Banks revealed more evidence of a slowdown in loan growth in their reports.

The S&P 500 banks index closed at its lowest point since early December last year.

Investors have sought safe-haven assets throughout the week due to geopolitical tensions in Syria and North Korea.

News of a massive bomb being dropped by the US in eastern Afghanistan on Thursday added to uncertainty.

Kate Warne, principal investment strategist at Edward Jones in St Louis, said a dip in bond yields put pressure on stocks ahead of the holiday weekend in the US.

“What we’ve seen is investors from the rest of the world putting more money in US Treasuries” due to geopolitical concerns, she said.
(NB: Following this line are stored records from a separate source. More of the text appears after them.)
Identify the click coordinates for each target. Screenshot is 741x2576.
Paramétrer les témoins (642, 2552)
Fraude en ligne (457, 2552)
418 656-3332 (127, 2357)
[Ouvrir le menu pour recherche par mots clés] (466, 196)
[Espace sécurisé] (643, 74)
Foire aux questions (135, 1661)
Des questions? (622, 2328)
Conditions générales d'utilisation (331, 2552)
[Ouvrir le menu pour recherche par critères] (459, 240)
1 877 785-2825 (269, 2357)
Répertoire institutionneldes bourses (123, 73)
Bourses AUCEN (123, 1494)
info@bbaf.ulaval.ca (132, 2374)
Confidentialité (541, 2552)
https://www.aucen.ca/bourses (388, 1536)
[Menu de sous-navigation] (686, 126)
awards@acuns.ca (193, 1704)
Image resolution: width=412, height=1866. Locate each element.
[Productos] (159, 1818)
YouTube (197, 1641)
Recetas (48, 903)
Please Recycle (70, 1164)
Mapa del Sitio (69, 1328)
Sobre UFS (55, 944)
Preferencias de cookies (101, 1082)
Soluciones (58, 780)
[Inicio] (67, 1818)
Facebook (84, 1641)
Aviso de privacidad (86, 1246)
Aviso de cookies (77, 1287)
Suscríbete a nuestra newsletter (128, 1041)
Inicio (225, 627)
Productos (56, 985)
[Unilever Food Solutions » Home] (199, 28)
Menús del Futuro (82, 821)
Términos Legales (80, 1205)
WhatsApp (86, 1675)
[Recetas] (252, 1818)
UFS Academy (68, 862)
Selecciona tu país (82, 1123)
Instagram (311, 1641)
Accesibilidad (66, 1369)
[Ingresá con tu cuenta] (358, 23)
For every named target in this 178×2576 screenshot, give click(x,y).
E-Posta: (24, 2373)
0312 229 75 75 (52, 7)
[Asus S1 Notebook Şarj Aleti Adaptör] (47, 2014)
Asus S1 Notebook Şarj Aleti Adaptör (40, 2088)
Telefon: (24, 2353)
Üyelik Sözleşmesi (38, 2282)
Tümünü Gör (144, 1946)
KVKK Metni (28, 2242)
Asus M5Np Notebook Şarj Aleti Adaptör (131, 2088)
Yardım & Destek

The Dow Jones Industrial Average on Thursday fell 138.61 points, or 0.67 percent, to 20,453.25, the S&P 500 lost 15.98 points, or 0.68 percent, to 2,328.95 and the NASDAQ Composite dropped 31.01 points, or 0.53 percent, to 5,805.15.

For the week, the Dow is down 1 percent from last week’s 20,656.10, the S&P is down 1.1 percent from 2,355.54 and the NASDAQ is down 1.2 percent from 5,877.81.

The benchmark S&P 500 has climbed 8.9 percent since US President Donald Trump’s election on Nov. 8 last year, supported by his planned economic agenda of tax cuts and economic stimulus.

However, the rally has stalled the past six weeks as some investors question Trump’s ability to enact his proposals.

There is “some concern among investors that there is now a shift going on in Washington to international and away from a domestic policy,” said Paul Nolte, portfolio manager at Kingsview Asset Management in Chicago.

The S&P 500 financial index on Thursday dropped 1.3 percent, its fifth straight day of losses.

Energy shares were the worst-performing group, falling 1.8 percent.

The technology sector fell 0.4 percent, marking its longest losing streak since May 2012.

The results from banks kicked off what is expected to be a strong first-quarter US reporting season.

S&P 500 companies are expected to post a 10.4 percent rise in earnings for the period, according to Thomson Reuters I/B/E/S.

“We could have double-digit earnings growth; we haven’t seen that in some time,” said Karyn Cavanaugh, senior market strategist at Voya Investment Management in New York. “Investors are going to be impressed with that.”

A report from the University of Michigan showed that US consumer sentiment unexpectedly strengthened this month as consumer optimism on current economic conditions climbed to its highest level since November 2000.

About 6.2 billion shares changed hands on US exchanges on Thursday, below the 6.6 billion daily average over the past 20 sessions.

Declining issues outnumbered advancing ones on the New York Stock Exchange by a 2.56-to-1 ratio; on NASDAQ, a 2.24-to-1 ratio favored decliners.